Tournant le dos aux tentatives de classification des contes du XIXe siècle selon la méthode de Propp, d’Aarne, de Bessières, de Todorov et autres théoriciens, Aurélien Boivin propose ici une approche plus modeste basée sur la thématique qui se dégage du corpus étudié. Il précise d’abord que le mot « conte » est utilisé au sens large de « récit » et qu’il embrasse à la fois le conte, la légende et la nouvelle. Boivin regroupe les contes (environ onze cents) en trois grandes catégories : les contes surnaturels, les contes anecdotiques et les contes historiques. Il s’attarde davantage sur la première catégorie parce que les contes surnaturels sont plus nombreux, particulièrement « révélateurs de l’âme québécoise et nous renseignent sur la vision du monde de nos ancêtres ». Les contes anecdotiques, qui s’apparentent à la nouvelle, lui semblent d’un intérêt moindre parce que le réel et la vraisemblance y ont préséance sur l’imaginaire des conteurs. Quant aux contes histo­riques, beaucoup moins nombreux que dans les deux autres catégories, ils sont peu intéressants car le conteur a moins le souci de la vérité historique que les romanciers, ce qui l’expose aux « erreurs grossières et aux ana­chronismes ».
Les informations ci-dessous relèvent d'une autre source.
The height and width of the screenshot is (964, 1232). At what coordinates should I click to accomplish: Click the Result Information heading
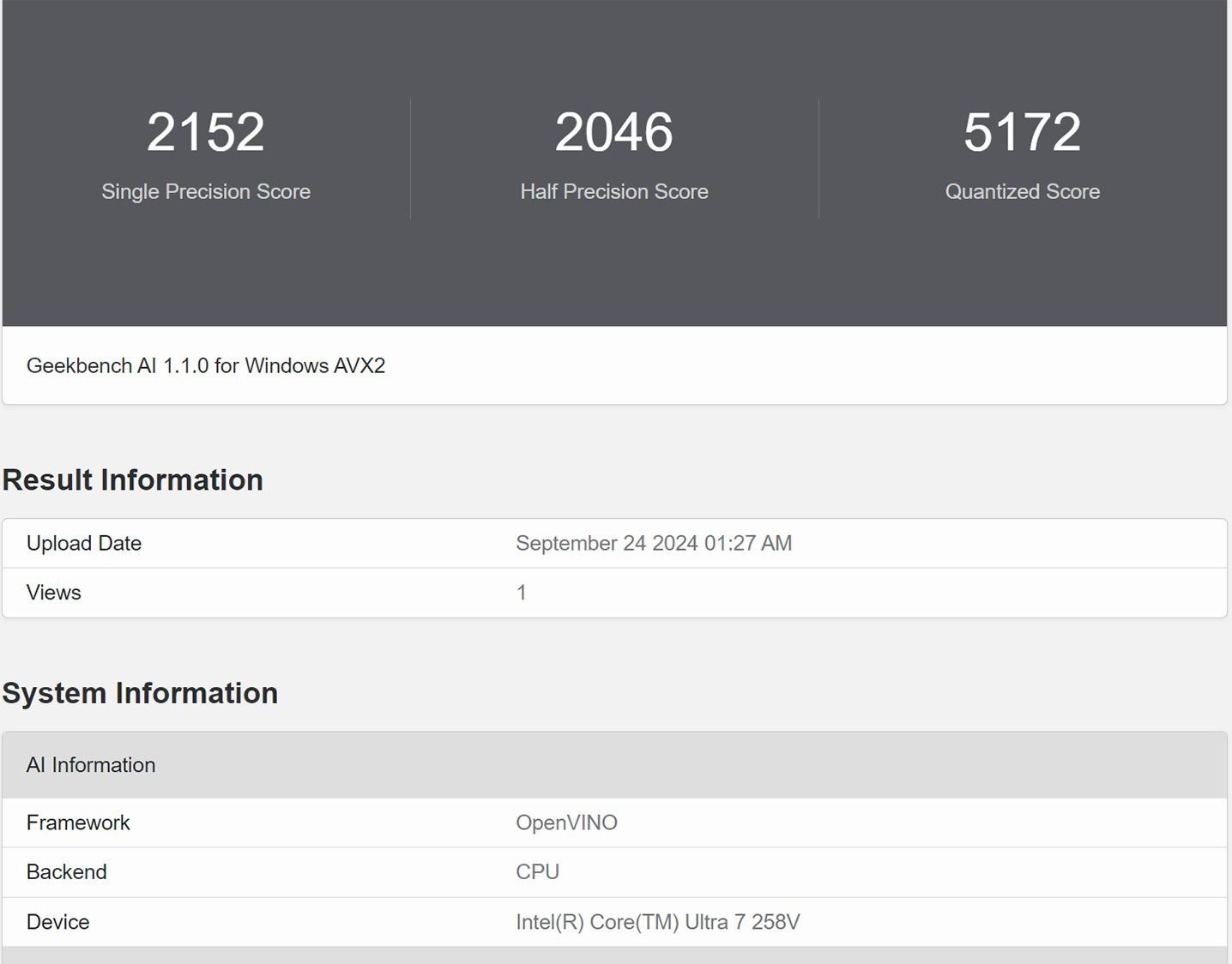[x=133, y=480]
Aurélien Boivin rassemble sous la bannière du conte surnaturel « tous les contes où se manifeste un être ou un phénomène surnaturel quelconque, qu’il soit vrai ou faux, accepté ou expliqué ». Le merveil­leux chrétien, qui témoigne de l’attachement de la société canadienne-française à la religion catholique, y est florissant. L’essayiste cite de nombreux exemples qui illustrent que « tout manquement, toute transgression est immanquablement punie » en présentant les principales figures au centre de ces contes moralisateurs : la jeune fille coupable d’infidélité ou de coquetterie, l’homme qui pactise avec le diable, les loups-garous, les feux follets, les fantômes, les revenants.

Comme il s’agit là d’un corpus imposant qui n’est pas monolithique, Boivin le répartit en quatre blocs en utilisant les subdivisions proposées par Todorov : les contes étranges qui, tout en étant incroyables, singuliers, inquiétants, s’expliquent par les lois de la raison, les contes fantastiques-étranges qui entretiennent le doute dans l’esprit du lecteur mais qui reçoivent à la fin une explication rationnelle (surnaturel expliqué), les contes fantastiques-merveilleux qui débouchent sur l’acceptation du surnaturel (les récits les plus proches du fantastique pur, selon Todorov) et les contes merveilleux purs dont les événements sur­naturels ne provoquent aucune réaction particulière chez les personnages (les contes de fées, peu présents dans le corpus, alors qu’ils feront une entrée en force dans notre littérature au cours de la période 1900-1939).  

Source : Janelle, Claude, Le XIXe siècle fantastique en Amérique française, Alire, p. 220-221.